RANDOLPH _ When Morris Knolls' Tymia Joseph was introduced to the triple jump as a sophomore, she was told it would come easily to her.
"Everyone said it was a hop, skip and a jump," Joseph recalled.
Joseph, though, found it frustrating. Already competing in long jump, 100 and 400 hurdles and a relay, she "could never get it" and wanted to quit. However, Joseph knew that wasn't going to happen because her coach, Imion Powell, wouldn't let her.
After nearly two seasons of taking part in the triple jump, Joseph finds it less trying. She took gold at the Morris County Championships and second at the North Jersey Section 1, Group IV meet on Saturday, May 23, earning the right to move on to groups.
"I was never interested in it," said Joseph, also fourth in the 100 hurdles and sixth in the 400 hurdles in the sectional meet held at Randolph High School. "I hated this event when I started. I had trouble with the steps, the hop. I've gotten used to it. I guess it wasn't as hard as it seemed. Now, it's a love-hate relationship."
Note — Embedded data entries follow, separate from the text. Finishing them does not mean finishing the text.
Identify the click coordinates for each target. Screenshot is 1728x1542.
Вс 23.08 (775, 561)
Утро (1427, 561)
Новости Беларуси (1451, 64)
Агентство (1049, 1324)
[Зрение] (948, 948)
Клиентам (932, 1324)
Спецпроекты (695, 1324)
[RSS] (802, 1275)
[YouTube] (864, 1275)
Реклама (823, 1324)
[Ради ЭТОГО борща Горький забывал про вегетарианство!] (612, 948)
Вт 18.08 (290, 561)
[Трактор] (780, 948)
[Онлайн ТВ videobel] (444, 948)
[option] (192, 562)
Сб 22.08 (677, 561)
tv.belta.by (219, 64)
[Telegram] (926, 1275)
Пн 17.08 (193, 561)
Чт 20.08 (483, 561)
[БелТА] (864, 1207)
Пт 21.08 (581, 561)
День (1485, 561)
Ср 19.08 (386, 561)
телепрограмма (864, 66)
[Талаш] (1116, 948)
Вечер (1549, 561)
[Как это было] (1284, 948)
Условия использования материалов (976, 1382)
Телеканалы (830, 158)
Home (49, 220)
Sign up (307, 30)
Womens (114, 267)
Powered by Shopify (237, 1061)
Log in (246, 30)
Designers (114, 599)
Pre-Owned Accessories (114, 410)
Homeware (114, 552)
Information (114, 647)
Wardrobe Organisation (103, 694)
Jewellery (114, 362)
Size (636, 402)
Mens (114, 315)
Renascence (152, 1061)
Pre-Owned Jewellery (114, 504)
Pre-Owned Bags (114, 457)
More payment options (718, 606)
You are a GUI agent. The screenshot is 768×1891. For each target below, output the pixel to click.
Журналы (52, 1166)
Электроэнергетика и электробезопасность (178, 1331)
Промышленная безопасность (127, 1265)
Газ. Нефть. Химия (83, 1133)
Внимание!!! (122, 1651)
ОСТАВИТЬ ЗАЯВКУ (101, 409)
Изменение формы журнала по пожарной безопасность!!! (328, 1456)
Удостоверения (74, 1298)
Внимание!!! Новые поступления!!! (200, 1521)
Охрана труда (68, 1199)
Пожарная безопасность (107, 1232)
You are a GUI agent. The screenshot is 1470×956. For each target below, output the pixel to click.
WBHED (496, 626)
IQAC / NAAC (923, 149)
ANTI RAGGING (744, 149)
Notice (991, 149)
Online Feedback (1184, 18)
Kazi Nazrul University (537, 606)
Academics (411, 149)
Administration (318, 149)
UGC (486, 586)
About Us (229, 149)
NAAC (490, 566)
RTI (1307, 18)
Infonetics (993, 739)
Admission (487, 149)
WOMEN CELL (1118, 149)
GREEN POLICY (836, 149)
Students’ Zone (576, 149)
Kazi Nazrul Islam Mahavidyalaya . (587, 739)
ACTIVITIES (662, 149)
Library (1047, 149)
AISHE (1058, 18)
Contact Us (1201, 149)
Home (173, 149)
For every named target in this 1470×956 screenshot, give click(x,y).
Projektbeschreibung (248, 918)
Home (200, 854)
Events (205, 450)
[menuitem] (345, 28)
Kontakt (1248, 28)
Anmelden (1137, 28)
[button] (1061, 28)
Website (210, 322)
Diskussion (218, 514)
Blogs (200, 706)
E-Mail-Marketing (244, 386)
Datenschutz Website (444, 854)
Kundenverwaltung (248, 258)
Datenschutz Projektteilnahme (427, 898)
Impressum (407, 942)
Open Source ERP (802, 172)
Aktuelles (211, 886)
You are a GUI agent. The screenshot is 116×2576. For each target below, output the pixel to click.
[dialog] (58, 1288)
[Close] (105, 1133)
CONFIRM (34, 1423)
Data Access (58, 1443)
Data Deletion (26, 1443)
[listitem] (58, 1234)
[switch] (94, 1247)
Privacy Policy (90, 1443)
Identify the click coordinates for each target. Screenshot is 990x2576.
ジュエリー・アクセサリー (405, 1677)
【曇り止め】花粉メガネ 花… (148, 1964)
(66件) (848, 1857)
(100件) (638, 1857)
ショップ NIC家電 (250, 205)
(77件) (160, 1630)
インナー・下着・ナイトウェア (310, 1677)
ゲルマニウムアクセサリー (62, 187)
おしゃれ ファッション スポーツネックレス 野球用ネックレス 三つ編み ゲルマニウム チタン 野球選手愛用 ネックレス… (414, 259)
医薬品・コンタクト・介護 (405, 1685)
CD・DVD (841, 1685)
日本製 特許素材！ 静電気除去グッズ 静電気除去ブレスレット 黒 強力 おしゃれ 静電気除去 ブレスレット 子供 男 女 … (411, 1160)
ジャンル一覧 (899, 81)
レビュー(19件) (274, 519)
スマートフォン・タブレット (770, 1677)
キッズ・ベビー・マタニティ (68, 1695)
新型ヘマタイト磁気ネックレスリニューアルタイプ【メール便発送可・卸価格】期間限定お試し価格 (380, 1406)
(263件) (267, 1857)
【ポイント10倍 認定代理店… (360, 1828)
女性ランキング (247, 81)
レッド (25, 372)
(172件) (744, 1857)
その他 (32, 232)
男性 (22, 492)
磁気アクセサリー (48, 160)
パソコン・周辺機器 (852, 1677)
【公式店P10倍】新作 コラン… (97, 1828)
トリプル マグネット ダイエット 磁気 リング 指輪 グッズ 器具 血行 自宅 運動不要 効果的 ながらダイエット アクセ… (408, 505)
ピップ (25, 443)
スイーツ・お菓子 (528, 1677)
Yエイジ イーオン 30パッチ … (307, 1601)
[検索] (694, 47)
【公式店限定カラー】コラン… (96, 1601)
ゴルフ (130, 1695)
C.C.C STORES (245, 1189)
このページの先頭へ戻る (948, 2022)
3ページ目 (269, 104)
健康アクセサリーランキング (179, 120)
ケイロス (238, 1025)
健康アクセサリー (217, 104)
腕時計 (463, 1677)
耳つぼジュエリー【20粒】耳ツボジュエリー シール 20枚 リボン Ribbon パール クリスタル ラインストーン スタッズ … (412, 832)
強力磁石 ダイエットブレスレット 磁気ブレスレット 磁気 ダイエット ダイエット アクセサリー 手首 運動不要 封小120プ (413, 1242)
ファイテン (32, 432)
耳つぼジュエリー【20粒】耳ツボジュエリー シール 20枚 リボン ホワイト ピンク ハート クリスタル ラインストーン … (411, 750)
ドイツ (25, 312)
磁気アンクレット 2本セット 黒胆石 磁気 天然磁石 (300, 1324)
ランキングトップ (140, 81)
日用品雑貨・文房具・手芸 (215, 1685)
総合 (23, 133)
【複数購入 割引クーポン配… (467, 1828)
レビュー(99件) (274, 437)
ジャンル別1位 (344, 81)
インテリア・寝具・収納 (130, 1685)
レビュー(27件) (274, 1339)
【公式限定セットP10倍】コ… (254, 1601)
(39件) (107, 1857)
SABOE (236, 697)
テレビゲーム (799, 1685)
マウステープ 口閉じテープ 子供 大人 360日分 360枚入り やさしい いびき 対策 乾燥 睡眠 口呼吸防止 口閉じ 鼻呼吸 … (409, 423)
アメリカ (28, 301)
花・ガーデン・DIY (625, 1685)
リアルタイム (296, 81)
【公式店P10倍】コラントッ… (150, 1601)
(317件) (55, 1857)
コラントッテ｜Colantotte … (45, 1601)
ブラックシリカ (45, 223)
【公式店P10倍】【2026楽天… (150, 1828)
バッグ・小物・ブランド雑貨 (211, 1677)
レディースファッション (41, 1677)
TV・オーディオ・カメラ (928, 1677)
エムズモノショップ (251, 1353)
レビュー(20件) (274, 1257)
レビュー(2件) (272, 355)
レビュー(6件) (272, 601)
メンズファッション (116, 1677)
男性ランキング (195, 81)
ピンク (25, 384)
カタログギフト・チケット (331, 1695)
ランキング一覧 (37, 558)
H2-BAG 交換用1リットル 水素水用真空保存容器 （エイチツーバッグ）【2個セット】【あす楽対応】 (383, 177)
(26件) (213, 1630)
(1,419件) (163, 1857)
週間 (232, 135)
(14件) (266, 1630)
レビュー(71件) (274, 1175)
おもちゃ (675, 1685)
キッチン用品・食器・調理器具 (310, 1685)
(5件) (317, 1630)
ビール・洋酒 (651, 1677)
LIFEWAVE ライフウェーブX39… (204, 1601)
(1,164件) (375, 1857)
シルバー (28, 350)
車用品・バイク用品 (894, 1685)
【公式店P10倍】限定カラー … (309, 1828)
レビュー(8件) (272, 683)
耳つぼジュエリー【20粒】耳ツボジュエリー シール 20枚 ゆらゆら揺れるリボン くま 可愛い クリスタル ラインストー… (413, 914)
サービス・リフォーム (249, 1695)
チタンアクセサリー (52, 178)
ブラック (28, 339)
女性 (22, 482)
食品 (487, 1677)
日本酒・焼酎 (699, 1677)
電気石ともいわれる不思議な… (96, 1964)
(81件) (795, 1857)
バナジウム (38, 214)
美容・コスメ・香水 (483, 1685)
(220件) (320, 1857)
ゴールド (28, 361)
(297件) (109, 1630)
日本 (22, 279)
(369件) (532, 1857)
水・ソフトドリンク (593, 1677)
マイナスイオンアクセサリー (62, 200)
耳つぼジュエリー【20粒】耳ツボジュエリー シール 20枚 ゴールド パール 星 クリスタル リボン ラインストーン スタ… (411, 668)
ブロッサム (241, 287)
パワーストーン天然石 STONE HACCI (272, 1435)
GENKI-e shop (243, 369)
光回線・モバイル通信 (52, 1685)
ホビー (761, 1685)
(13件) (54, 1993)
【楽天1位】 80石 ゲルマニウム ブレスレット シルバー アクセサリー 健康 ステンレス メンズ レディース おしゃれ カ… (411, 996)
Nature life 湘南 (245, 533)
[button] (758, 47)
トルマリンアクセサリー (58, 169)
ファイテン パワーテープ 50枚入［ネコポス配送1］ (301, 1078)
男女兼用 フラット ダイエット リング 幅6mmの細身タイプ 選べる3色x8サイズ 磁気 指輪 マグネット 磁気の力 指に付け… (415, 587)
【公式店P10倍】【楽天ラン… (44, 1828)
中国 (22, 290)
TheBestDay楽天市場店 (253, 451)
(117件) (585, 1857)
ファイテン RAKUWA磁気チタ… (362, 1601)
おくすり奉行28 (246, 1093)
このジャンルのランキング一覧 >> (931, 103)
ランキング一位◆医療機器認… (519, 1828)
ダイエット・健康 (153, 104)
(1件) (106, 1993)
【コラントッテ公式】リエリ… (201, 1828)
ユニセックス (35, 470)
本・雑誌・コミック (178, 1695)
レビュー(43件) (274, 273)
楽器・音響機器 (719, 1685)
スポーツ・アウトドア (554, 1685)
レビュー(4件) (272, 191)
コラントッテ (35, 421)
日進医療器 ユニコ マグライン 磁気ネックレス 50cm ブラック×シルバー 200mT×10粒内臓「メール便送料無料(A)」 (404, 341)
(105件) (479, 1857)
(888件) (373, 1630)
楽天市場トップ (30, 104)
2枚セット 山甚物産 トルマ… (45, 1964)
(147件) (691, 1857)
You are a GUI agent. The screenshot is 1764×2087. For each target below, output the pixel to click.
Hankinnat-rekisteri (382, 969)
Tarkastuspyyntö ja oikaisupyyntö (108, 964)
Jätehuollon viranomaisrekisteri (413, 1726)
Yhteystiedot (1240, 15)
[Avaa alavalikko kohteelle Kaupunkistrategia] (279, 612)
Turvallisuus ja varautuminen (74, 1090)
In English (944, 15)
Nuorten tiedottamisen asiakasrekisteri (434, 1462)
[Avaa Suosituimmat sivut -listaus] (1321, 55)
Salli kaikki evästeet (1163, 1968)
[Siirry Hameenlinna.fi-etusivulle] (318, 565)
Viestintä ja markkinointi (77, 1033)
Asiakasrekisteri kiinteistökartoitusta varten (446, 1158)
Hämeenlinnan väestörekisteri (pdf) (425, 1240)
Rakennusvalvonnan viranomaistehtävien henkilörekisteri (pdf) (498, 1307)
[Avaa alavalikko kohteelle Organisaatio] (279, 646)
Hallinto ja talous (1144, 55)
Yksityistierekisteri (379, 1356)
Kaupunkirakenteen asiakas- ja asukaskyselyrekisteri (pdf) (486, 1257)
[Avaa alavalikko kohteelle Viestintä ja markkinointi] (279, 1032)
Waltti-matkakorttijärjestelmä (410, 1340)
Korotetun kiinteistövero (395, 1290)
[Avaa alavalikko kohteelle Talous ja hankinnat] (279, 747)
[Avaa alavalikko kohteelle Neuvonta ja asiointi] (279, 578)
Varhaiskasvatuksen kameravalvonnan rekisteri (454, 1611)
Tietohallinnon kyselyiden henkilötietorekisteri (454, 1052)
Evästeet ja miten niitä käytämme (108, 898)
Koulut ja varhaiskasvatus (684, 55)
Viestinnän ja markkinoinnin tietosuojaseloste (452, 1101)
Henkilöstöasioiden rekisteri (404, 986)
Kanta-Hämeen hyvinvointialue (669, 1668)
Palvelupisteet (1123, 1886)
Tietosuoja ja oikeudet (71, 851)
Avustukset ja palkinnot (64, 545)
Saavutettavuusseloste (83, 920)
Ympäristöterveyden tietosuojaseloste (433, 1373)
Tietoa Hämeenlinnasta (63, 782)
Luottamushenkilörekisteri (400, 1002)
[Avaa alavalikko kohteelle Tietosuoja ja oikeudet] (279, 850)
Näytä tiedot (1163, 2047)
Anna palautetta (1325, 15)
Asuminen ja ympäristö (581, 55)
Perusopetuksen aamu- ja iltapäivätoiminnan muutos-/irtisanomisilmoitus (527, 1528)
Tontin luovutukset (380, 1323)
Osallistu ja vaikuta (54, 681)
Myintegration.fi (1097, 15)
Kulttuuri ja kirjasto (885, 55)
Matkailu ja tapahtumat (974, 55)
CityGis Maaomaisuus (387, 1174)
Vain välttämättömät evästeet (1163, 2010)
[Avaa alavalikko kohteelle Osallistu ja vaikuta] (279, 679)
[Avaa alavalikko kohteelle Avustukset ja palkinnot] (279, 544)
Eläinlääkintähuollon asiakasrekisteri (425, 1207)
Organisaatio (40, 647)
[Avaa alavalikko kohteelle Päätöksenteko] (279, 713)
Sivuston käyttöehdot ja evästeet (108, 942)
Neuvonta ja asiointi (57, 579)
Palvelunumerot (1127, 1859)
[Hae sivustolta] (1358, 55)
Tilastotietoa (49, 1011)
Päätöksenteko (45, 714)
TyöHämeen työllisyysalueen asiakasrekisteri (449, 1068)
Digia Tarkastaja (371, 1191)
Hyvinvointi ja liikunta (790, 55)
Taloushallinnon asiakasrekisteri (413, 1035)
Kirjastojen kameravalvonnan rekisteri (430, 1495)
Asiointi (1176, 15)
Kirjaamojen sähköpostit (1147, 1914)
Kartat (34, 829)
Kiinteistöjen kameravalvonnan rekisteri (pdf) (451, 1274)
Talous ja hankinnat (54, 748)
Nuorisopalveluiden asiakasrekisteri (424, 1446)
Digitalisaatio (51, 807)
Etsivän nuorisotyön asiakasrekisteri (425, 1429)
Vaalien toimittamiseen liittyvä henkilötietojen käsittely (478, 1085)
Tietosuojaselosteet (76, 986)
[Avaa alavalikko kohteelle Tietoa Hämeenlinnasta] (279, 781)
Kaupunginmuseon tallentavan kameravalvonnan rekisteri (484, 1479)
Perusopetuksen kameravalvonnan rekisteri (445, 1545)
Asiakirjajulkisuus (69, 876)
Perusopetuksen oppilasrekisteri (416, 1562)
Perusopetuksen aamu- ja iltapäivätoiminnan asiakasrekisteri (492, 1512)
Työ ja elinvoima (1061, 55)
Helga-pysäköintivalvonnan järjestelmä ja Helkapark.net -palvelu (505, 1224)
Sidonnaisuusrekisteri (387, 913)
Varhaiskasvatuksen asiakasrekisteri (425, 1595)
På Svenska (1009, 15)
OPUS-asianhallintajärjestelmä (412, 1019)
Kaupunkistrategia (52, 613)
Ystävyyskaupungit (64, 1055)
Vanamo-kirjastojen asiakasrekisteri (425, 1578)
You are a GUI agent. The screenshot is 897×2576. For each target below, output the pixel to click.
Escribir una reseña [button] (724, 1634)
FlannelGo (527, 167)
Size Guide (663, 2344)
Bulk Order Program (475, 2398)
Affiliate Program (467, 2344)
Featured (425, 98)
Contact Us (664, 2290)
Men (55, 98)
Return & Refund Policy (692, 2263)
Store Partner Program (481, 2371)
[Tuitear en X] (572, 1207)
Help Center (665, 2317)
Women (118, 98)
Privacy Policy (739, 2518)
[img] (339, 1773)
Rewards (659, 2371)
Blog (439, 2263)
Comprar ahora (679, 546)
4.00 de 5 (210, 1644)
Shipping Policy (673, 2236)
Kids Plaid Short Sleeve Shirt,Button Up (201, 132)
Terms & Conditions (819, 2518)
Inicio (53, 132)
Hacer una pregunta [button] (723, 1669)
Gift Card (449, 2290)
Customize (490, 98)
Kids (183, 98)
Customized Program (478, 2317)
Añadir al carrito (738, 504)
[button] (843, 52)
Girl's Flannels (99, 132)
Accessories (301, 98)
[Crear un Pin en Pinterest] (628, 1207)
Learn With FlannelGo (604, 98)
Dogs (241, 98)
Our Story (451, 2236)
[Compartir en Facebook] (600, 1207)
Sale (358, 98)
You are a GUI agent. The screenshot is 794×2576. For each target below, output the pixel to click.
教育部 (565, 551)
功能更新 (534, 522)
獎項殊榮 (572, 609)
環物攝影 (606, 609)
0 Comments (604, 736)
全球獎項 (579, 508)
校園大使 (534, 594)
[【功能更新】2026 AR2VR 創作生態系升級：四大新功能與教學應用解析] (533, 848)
Randolph took top team honors in North Jersey Section I, Group IV led by Duke University-bound senior Liz Lansing, who was first in the 800 and 1,600, and the winning 4x800 relay squad. It was the seventh straight sectional crown for the Rams.
"This means the world," Lansing said. "It shows how strong we are. We work together. We're not individuals. We're a family."
Joseph's best jump on Saturday was 35-6. Angel Rowe of Passaic County Tech prevailed with 35-10 3/4. Joseph, whose PR is 38-4 3/4, fouled on her first two attempts in the trials on Saturday, because she was over the board by a toe.
Powell decided Joseph was going to do the triple jump for several reasons.
"Tymia is very powerful, very driven, very competitive and very coachable," he said.
The first time Joseph attempted the triple jump in practice, she leaped 33 feet. At her first meet, her best jump measured 35 feet.
"There was no choice," Powell said. "I told Tymia she was doing the triple jump, too. Kids tend to stick to what they're used to. I want them to do different things so they'll reach their potential. I want them to be uncomfortable."
Since becoming a triple jumper, Joseph has sought out information on the event. Powell said she watches You Tube videos for techniques and to better her form.
"I think a little more success has led to a little more love," Powell said. "Tymia has become really knowledgeable and dedicated herself to improving."
Not only does Joseph do track in the spring, she is a cheerleader in the fall.
"I've done track my whole life," Joseph said. "I've been cheering since seventh grade. It makes me happy. I like school spirit and get excited for the football games."
As Lansing's high school career nears its end, each race becomes more special.
"Winning means more," she said. "I don't want to win for me. I want to win for the team. I'm that much more motivated."
Being injury-free helps. Stress fractures were an issue for Lansing during her junior year.
How did she handle her races on her home track?
"I had to push the pace," Lansing said. "I went after it. In the 800, I took control of the lead. I wanted to win and for us to defend our title."